Et si subitement les mots de ma langue maternelle me quittaient, comme ils avaient fait tout à l’heure, tandis que me souvenais involontairement de Man Louise en français de France ?… Cette langue que je ne parlais plus ne risquait-elle de m’oublier, complètement devenue qu’elle était… une sorte d’animal… un chat familier de mon cerveau… génie du lieu qui ne se souciait plus de mon accord pour entrer en transes ?…
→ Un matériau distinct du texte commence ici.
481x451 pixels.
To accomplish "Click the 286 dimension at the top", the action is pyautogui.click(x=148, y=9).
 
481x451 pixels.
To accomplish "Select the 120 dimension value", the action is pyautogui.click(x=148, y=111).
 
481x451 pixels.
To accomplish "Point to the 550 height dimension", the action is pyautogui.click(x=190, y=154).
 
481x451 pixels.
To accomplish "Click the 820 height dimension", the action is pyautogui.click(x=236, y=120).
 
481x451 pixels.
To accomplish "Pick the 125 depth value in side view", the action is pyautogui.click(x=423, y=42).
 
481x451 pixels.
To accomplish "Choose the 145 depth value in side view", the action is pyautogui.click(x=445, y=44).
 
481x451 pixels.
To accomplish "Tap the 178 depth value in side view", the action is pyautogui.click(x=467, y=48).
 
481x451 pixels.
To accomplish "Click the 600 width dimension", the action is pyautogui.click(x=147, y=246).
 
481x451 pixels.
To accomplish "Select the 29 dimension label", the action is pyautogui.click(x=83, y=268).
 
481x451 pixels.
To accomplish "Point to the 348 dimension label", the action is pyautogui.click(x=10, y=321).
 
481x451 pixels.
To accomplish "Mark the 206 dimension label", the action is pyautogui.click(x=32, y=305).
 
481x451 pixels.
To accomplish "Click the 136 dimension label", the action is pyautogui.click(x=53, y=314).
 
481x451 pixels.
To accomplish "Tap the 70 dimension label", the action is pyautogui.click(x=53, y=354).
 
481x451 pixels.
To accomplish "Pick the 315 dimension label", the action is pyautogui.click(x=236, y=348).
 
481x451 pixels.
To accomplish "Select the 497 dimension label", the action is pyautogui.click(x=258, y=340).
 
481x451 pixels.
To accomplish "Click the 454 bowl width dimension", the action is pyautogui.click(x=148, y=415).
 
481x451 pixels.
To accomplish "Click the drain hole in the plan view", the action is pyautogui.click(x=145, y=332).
Au vrai, pour la plupart, nous ne sommes pas bonnes et même celles qui y prétendent ne se font pas illusion ; mais quoique nous ayons « machiné » dans notre vie, les atomiseuses nous choquent, nous… tournent les sangs… De mèche avec les atomiseurs du pavillon B, elles collectionnent tous articles sur les performances nucléaires !… Dans la cour, dès qu’il fait beau, on les voit discuter avec passion du Jugement dernier, comme elles appellent la guerre atomique !… Et, depuis qu’on parle de plus en plus d’un conflit général, avec tous les événements de Corée, il y a dans leur groupe une sorte d’ardeur triomphante dont les pieux motifs invoqués ne font pas oublier l’essentielle volonté de plonger le genre humain dans leur propre agonie !
Ne jamais plus lâcher les rênes des chevaux : me souvenir qu’à chaque pas nous frôlons le précipice, eux et moi.